Questa affermazione appare surreale rispetto alla voce ufficiale del Governo, che declama:

“abbiamo deciso”, “stiamo facendo”, “cambieremo l’Italia” e su quest’ultimo aspetto la mia condivisione è totale, solo che sulla qualità del cambiamento la mia visione è pessimistica.

Per chiarire tale indicazione, citerò il caso della scuola. Il Presidente del Consiglio ha affermato che questa volta il cambiamento non nasce da una scelta della politica, ma dalla gente. Ovviamente si riferisce al questionario on-line ed alle risposte, che ignoro, ricevute. Apprendo che il nuovo insegnante dovrà conoscere l’inglese e padroneggiare il web, tanto di cappello, ma se insegna italiano o matematica o quant’altro dovrà conoscere prima di tutto la propria materia e dovrà avere una capacità didattica adeguata, magari ispirata alle indicazioni di Don Milani o della Tincani.

Perché non ammettere che il degrado della scuola è funzione, soprattutto, della qualità di tutti quegli insegnanti, precari e no, che hanno fatto la scelta di tale professione per comodità piuttosto che per convinzione sull’impegno che la stessa comporta. Questo non è lo sfogo di un vecchio professore che guarda al passato, non l’ho mai fatto, ma il convincimento di una persona che in quel mestiere ha creduto e facendolo non si è mai sottratto né agli impegni, né ai giudizi, osservando con attenzione quanto negli anni è accaduto nel bene e nel male.

La smetto su questo versante per non farmi prendere la mano ed annoiare chi ha ancora il coraggio di leggermi. Voglio, però, rimanere sul soggettivo confessandoVi che, raccogliendo le esortazioni di alcuni di Voi a cercare sponde sperimentate nel versante politico per dare contezza al progetto che configuro da tempo in queste mie considerazioni e rendere efficace il richiamo al «non partito di maggioranza», ormai non più “relativa” dopo le recenti elezioni amministrative, ho preso un contatto con chi mi pareva avanzasse proposte compatibili con le mie.
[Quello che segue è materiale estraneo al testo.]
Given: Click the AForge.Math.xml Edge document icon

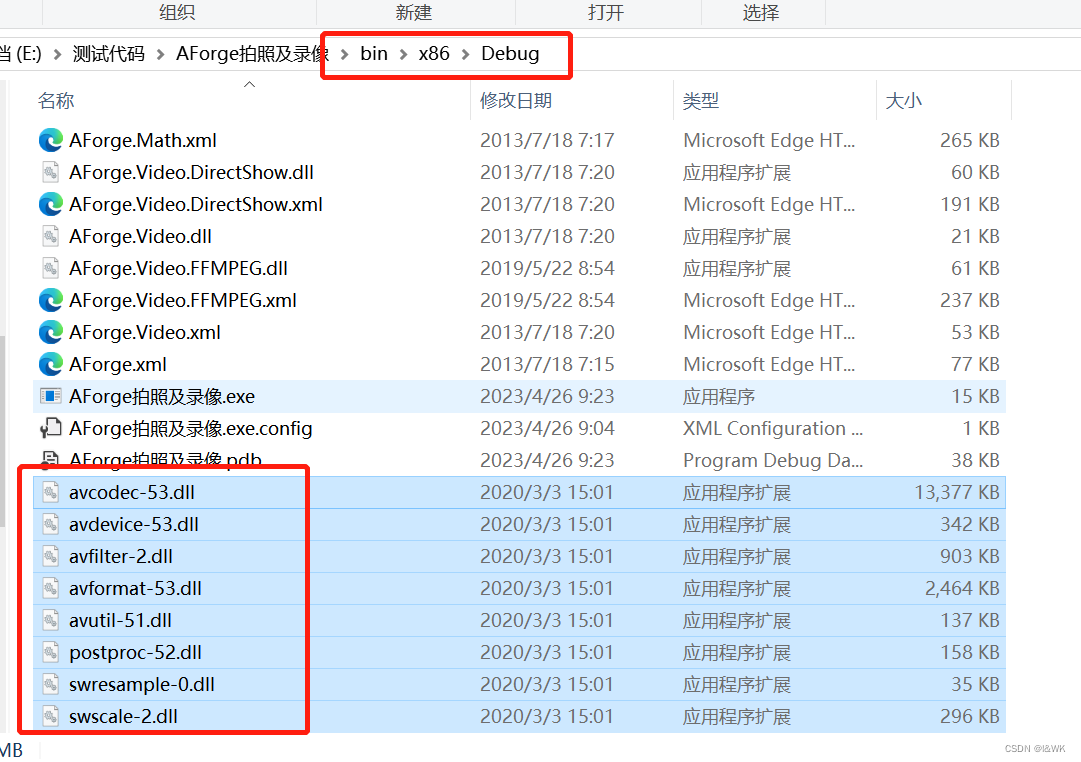Looking at the screenshot, I should tap(50, 140).
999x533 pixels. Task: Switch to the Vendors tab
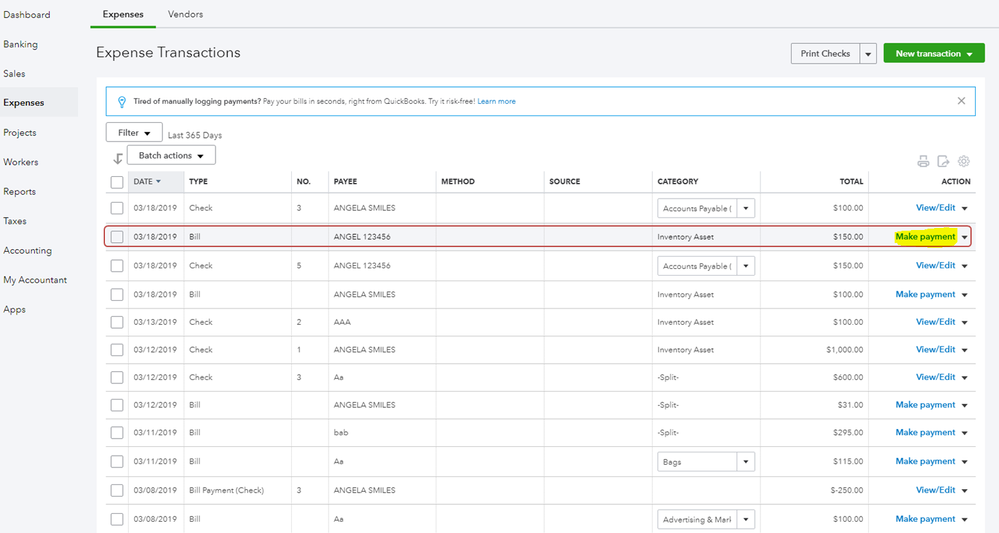pyautogui.click(x=185, y=15)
Purtroppo, però, pur constatando spesso volontà ed impegno anche in termini fattuali, non ho trovato riscontro alla mia idea che occorre dare una scossa forte per recuperare la situazione del Paese.
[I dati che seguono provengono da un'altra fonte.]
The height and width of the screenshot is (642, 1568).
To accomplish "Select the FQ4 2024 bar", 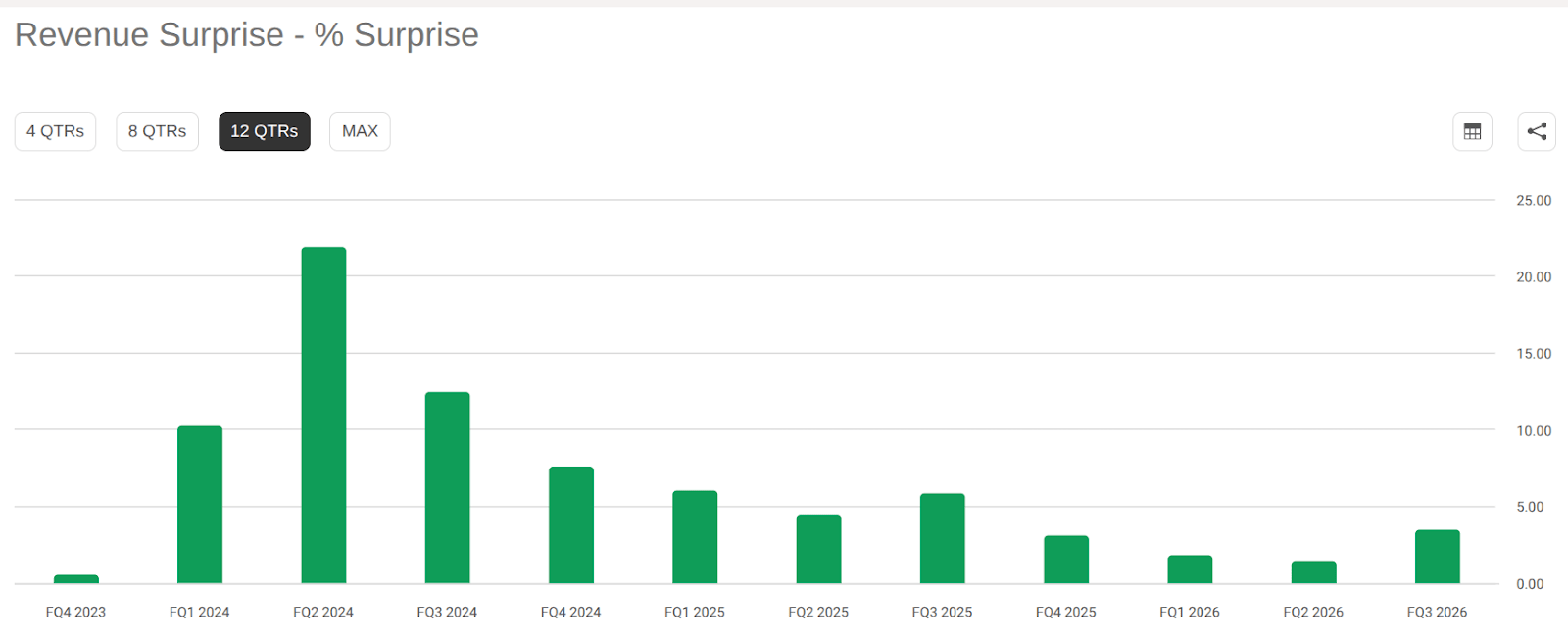I will tap(571, 525).
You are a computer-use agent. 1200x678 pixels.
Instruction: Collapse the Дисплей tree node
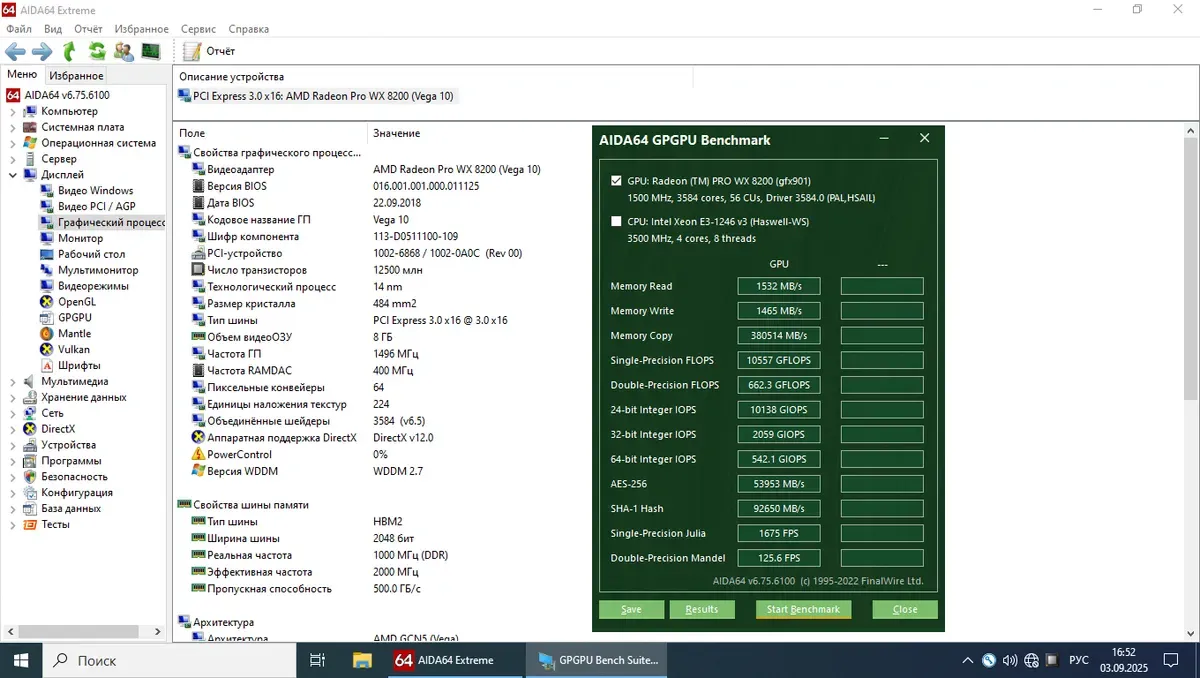(13, 175)
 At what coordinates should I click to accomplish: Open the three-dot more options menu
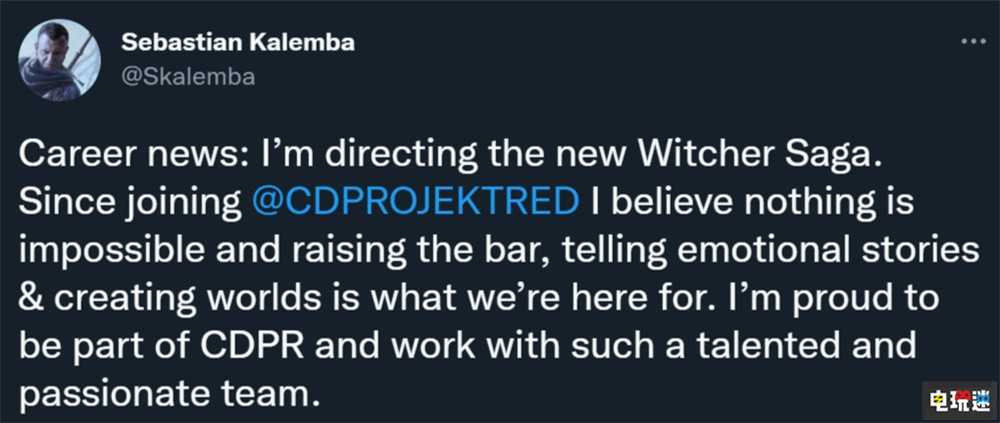(x=970, y=45)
È necessario, al riguardo, immaginare una concreta provocazione basata su soluzioni di effettivo contrasto alle cause dei mali nazionali e, per far questo, credo indispensabile una mobilitazione basata sugli obiettivi da conseguire, proponendo una precisa linea programmatica da realizzare per raggiungere quelle finalità, non nascondendo né tempi, né modi, né mezzi, né sacrifici per conseguirli.
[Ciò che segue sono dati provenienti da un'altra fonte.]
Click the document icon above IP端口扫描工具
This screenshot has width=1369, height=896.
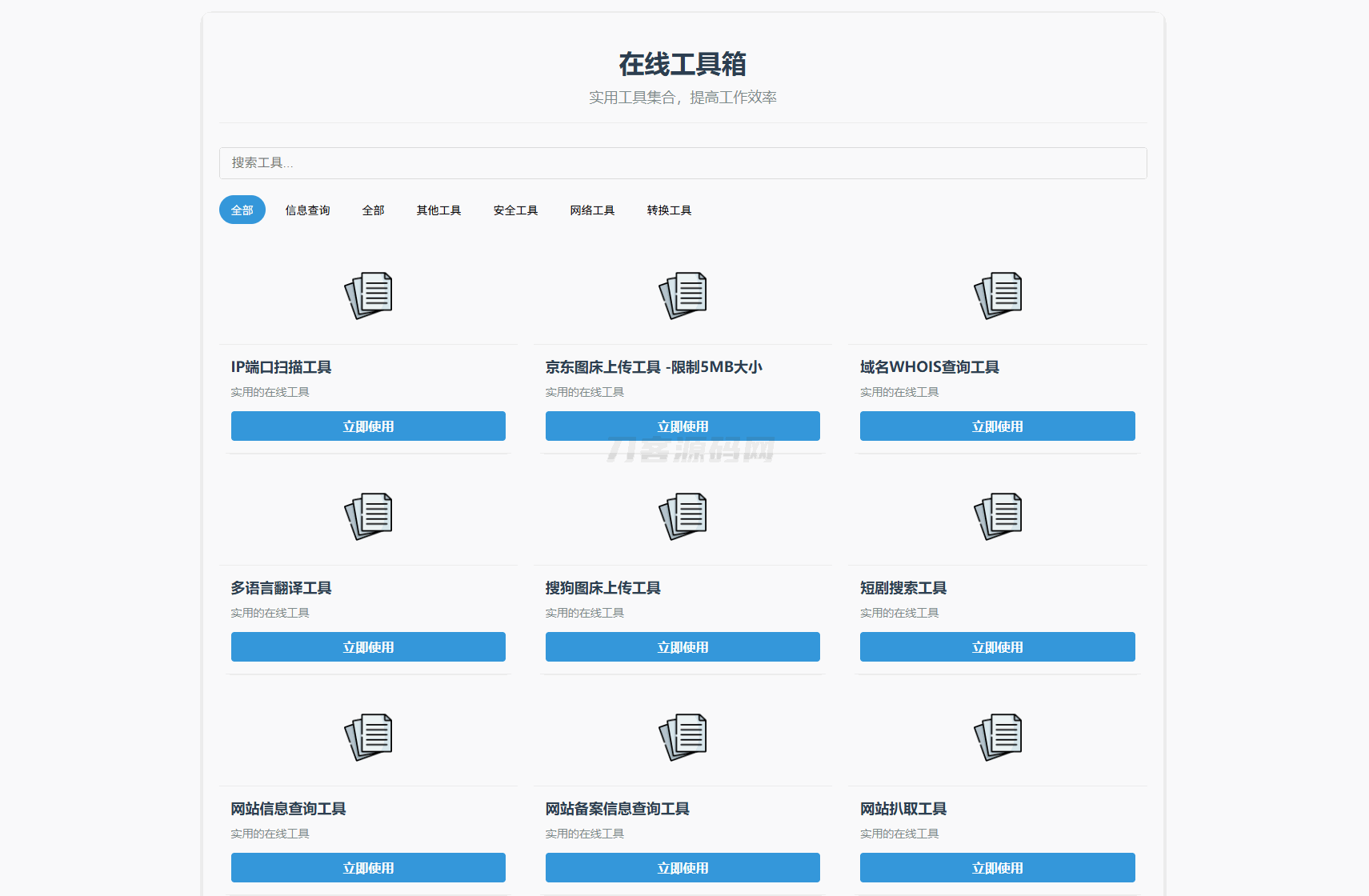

Se questa idea è condivisibile occorre un efficace “passa parola”, basato su di una documentazione essenziale, onde verificare la reazione dei membri di quel «non partito» al quale faccio costante riferimento.

Occorre, in qualche modo, contarci per verificare se si crede nella possibilità di una via nuova o se si preferisce continuare a lagnarsi, pur favorendo il mantenimento delle rappresentanze parlamentari in essere.

Ancora una riflessione di palpante attualità a seguito delle dimissioni del Presidente della Repubblica:

il Presidente del Senato ha assunto la reggenza; il Presidente della Camera ha convocato i Grandi elettori per il 29 gennaio p.v..

Tutto questo ci obbliga a riflettere che il nuovo Presidente della Repubblica Italiana, magari degnissimo, verrà eletto da un Parlamento nominato con una legge elettorale sulla quale ha fatto debiti rilievi la Consulta, nonché sulla circostanza che nella tornata elettorale che ha nominato il nuovo Parlamento è stato pesante il non voto e che molti votanti si sono indirizzati su di un movimento protestatario per mera reazione e, quindi, senza convinzione alcuna.

A me il contesto descritto appare sconfortante ed i nomi che alimentano le indiscrezioni sul nuovo Presidente della Repubblica ne sono una inevitabile conseguenza.

Le prospettive della legislatura sono strettamente connesse agli interessi della Classe di Governo, cosicché immaginare una soluzione tattica in sintonia con la strategia da me auspicata appare, allo stato, praticamente impossibile.

Mi fermo qui, anche se con fatica rispetto alla tante argomentazioni che vorrei proporre, ma mi farebbe piacere ascoltare la vostra opinione, per perfezionare, eventualmente, la proposta da sottoporre ad amici e conoscenti.